Snapshots return 60 samples of global throughput history.

Protocol Detection Cache

Not part of MetricsCollector. Maintained by HttpProxyService's protocol detection system. Injected into the metrics snapshot at read time by get_metrics().

Each entry records: host, port, domain, detected protocol (h1/h2/h3), H3 port, age, last accessed, last probed, suppression flags, cooldown timers, consecutive failure counts.

Instrumentation Points

TCP Passthrough (`rustproxy-passthrough`)

Connection lifecycle — tcp_listener.rs:

Accept: conn_tracker.connection_opened(&ip) (rate limiter) + ConnectionTrackerGuard RAII
Route match: metrics.connection_opened(route_id, source_ip) + ConnectionGuard RAII
Close: Both guards call their respective _closed() methods on drop

Byte recording — forwarder.rs (forward_bidirectional_with_timeouts):

Initial peeked data recorded immediately
Per-chunk in both directions: record_bytes(n, 0, ...) / record_bytes(0, n, ...)
Same pattern in forward_bidirectional_split_with_timeouts (tcp_listener.rs) for TLS-terminated paths

HTTP Proxy (`rustproxy-http`)

Request counting — proxy_service.rs:

record_http_request() called once per request after route matching succeeds

Body byte counting — counting_body.rs wrapping:

Request bodies: CountingBody::new(body, ..., Direction::In) — counts client-to-upstream bytes
Response bodies: CountingBody::new(body, ..., Direction::Out) — counts upstream-to-client bytes
Batched flush every 64KB (BYTE_FLUSH_THRESHOLD = 65_536), remainder flushed on drop
Also updates connection_activity atomic (idle watchdog) and active_requests counter (streaming detection)

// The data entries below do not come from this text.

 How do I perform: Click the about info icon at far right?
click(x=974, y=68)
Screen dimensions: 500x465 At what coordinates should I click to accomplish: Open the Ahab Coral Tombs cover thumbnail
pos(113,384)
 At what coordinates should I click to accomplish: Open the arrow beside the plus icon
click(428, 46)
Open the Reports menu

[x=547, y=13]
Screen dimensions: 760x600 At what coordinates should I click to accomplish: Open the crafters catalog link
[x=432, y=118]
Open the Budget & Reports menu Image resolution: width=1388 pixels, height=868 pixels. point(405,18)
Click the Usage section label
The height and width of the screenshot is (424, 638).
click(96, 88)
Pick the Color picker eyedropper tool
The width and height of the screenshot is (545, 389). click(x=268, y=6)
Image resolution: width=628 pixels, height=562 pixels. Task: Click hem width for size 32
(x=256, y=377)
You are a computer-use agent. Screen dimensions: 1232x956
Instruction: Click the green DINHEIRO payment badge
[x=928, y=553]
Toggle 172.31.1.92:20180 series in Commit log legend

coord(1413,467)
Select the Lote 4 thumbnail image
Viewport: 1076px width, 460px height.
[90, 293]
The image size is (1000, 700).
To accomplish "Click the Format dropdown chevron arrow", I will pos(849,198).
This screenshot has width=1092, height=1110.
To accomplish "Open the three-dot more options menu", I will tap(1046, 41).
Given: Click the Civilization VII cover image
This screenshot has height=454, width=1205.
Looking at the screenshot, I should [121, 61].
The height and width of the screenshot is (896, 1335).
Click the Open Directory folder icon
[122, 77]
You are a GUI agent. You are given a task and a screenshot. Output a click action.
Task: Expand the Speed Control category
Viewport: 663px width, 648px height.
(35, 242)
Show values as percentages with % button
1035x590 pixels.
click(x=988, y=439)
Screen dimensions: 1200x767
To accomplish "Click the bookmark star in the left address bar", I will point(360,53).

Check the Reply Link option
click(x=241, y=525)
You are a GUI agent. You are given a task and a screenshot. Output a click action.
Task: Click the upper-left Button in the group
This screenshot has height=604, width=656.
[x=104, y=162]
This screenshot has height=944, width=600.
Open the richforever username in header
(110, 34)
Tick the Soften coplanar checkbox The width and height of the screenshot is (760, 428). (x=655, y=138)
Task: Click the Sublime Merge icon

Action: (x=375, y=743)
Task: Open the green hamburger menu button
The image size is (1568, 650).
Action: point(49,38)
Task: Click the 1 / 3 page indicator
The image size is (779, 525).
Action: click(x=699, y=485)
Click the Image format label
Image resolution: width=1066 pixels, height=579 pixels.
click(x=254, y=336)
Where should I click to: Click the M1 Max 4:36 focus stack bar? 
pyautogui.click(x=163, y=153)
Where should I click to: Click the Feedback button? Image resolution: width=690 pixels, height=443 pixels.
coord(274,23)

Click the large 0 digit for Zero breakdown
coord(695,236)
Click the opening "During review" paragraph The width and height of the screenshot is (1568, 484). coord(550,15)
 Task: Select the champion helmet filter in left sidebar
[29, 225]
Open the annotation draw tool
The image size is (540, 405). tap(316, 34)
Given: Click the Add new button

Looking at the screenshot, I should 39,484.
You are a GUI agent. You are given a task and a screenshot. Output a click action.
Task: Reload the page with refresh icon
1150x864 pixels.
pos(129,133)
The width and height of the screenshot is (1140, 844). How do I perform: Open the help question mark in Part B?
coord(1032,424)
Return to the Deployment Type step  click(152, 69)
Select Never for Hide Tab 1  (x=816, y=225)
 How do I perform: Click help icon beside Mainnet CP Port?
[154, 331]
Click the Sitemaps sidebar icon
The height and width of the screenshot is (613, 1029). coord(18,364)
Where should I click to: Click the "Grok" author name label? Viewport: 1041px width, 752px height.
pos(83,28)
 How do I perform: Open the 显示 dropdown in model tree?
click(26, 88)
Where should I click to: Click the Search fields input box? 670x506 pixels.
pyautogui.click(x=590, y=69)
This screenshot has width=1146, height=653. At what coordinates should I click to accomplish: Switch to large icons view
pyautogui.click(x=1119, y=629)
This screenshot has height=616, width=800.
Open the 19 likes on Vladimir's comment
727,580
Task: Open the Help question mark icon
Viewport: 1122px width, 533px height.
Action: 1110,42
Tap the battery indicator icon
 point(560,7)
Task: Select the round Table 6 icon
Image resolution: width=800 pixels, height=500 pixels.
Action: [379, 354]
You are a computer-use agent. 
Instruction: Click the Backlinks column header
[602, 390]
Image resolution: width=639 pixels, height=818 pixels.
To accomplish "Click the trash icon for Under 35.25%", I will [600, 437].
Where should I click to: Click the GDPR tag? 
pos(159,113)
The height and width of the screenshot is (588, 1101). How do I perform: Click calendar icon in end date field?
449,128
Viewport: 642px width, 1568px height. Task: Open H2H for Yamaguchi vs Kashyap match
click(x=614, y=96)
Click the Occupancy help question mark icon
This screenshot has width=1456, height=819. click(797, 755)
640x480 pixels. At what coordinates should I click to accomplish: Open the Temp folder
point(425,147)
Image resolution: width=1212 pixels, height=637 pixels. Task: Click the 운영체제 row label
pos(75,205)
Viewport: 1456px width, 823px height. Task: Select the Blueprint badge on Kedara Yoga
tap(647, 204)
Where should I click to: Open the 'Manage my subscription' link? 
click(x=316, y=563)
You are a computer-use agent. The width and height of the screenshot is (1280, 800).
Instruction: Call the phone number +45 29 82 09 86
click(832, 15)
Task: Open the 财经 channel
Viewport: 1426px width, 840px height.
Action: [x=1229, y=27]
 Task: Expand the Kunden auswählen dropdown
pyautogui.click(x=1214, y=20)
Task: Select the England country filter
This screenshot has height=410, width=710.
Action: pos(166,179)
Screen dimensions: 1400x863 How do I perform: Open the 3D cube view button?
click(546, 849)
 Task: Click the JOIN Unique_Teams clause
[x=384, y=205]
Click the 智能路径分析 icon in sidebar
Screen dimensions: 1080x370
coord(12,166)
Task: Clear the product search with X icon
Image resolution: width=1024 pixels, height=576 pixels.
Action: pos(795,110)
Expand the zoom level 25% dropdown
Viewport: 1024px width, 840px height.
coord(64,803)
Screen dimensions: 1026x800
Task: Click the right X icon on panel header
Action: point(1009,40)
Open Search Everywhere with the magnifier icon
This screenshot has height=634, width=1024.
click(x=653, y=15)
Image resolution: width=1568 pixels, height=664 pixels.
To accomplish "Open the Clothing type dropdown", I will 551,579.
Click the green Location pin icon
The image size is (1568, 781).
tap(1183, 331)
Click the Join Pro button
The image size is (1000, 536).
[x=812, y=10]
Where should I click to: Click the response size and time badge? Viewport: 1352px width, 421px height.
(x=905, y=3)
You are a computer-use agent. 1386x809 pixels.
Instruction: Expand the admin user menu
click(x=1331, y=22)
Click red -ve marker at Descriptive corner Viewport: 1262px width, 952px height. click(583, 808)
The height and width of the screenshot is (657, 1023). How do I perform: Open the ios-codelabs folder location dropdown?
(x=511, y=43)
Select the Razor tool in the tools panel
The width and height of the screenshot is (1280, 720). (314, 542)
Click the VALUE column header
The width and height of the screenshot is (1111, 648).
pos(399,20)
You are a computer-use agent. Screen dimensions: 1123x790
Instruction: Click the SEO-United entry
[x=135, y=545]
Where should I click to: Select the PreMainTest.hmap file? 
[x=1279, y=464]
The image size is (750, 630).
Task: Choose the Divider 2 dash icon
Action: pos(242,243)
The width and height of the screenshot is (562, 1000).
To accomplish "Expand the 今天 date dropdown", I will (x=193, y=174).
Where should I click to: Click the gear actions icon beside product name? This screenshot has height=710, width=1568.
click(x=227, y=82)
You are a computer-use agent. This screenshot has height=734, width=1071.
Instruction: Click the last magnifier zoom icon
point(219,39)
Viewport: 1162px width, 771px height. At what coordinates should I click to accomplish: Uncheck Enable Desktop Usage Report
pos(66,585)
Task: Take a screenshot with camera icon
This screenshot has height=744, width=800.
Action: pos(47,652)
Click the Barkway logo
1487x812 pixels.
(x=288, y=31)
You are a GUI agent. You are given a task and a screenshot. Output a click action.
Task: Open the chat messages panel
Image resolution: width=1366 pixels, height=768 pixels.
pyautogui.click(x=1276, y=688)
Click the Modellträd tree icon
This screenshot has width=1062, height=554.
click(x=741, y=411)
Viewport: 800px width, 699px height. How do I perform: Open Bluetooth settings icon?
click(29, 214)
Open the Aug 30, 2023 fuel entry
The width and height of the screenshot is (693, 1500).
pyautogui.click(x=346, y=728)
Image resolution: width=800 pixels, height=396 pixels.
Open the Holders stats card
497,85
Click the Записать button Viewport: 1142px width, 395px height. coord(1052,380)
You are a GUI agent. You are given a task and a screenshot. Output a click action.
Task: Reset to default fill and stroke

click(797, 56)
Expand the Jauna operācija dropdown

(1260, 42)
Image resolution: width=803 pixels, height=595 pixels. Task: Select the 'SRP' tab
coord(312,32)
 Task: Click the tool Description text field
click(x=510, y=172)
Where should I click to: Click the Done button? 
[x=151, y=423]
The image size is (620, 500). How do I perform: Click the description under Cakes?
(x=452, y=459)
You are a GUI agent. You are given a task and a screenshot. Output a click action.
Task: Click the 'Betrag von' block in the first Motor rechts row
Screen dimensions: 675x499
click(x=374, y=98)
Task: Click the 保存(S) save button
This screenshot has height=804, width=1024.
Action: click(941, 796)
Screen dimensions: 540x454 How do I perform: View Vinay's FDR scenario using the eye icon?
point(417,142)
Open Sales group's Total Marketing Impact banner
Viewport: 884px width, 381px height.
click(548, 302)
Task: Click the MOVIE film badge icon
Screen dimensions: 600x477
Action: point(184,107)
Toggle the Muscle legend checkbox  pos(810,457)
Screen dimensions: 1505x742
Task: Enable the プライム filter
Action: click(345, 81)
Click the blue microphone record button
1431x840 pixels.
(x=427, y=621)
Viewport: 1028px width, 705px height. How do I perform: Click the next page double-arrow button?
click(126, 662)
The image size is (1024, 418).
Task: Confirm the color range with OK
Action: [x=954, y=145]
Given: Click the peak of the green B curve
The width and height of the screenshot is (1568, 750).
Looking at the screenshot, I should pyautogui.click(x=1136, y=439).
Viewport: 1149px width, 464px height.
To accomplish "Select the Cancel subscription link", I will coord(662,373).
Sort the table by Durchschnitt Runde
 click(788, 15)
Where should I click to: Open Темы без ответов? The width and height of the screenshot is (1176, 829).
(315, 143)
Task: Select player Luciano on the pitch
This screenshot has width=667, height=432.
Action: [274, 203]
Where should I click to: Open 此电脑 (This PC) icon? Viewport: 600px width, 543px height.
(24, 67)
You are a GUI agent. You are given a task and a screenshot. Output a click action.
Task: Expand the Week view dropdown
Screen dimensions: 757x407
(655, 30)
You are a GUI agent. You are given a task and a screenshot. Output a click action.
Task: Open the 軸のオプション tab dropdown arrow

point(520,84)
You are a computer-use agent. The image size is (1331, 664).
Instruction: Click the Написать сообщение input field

Backend metrics — proxy_service.rs:

backend_connection_opened(key, connect_time) — after TCP/TLS connect succeeds
backend_connection_closed(key) — on teardown
backend_connect_error(key) — TCP/TLS connect failure or timeout
backend_handshake_error(key) — H1/H2 protocol handshake failure
backend_request_error(key) — send_request failure
backend_h2_failure(key) — H2 attempted, fell back to H1
backend_pool_hit(key) / backend_pool_miss(key) — connection pool reuse
set_backend_protocol(key, proto) — records detected protocol

WebSocket — proxy_service.rs:

Does NOT use CountingBody; records bytes directly per-chunk in both directions of the bidirectional copy loop

QUIC (`rustproxy-passthrough`)

Connection level — quic_handler.rs:

connection_opened / connection_closed via QuicConnGuard RAII
conn_tracker.connection_opened/closed for rate limiting

Stream level:

For QUIC-to-TCP stream forwarding: record_bytes(bytes_in, bytes_out, ...) called once per stream at completion (post-hoc, not per-chunk)
For HTTP/3: delegates to HttpProxyService.handle_request(), so all HTTP proxy metrics apply

H3 specifics — h3_service.rs:

ProtocolGuard::frontend("h3") tracks the H3 connection
H3 request bodies: record_bytes(data.len(), 0, ...) called directly (not CountingBody) since H3 uses stream.send_data()
H3 response bodies: wrapped in CountingBody like HTTP/1 and HTTP/2

UDP (`rustproxy-passthrough`)

Session lifecycle — udp_listener.rs / udp_session.rs:

udp_session_opened() + connection_opened(route_id, source_ip) on new session
udp_session_closed() + connection_closed(route_id, source_ip) on idle reap or port drain

Datagram counting — udp_listener.rs:

Inbound: record_bytes(len, 0, ...) + record_datagram_in()
Outbound (backend reply): record_bytes(0, len, ...) + record_datagram_out()

Sampling Loop

lib.rs spawns a tokio task at configurable interval (default 1000ms):

loop {
    tokio::select! {
        _ = cancel => break,
        _ = interval.tick() => {
            metrics.sample_all();
            conn_tracker.cleanup_stale_timestamps();
            http_proxy.cleanup_all_rate_limiters();
        }
    }
}

sample_all() performs in one pass:

Drains global_pending_tp_in/out into global ThroughputTracker, samples
Drains per-route pending counters into per-route trackers, samples each
Samples idle route trackers (no new data) to advance their window
Drains per-IP pending counters into per-IP trackers, samples each
Drains pending_http_requests into HTTP request throughput tracker
Prunes orphaned per-IP entries (bytes/throughput maps with no matching ip_connections key)
Prunes orphaned per-backend entries (error/stats maps with no matching active/total key)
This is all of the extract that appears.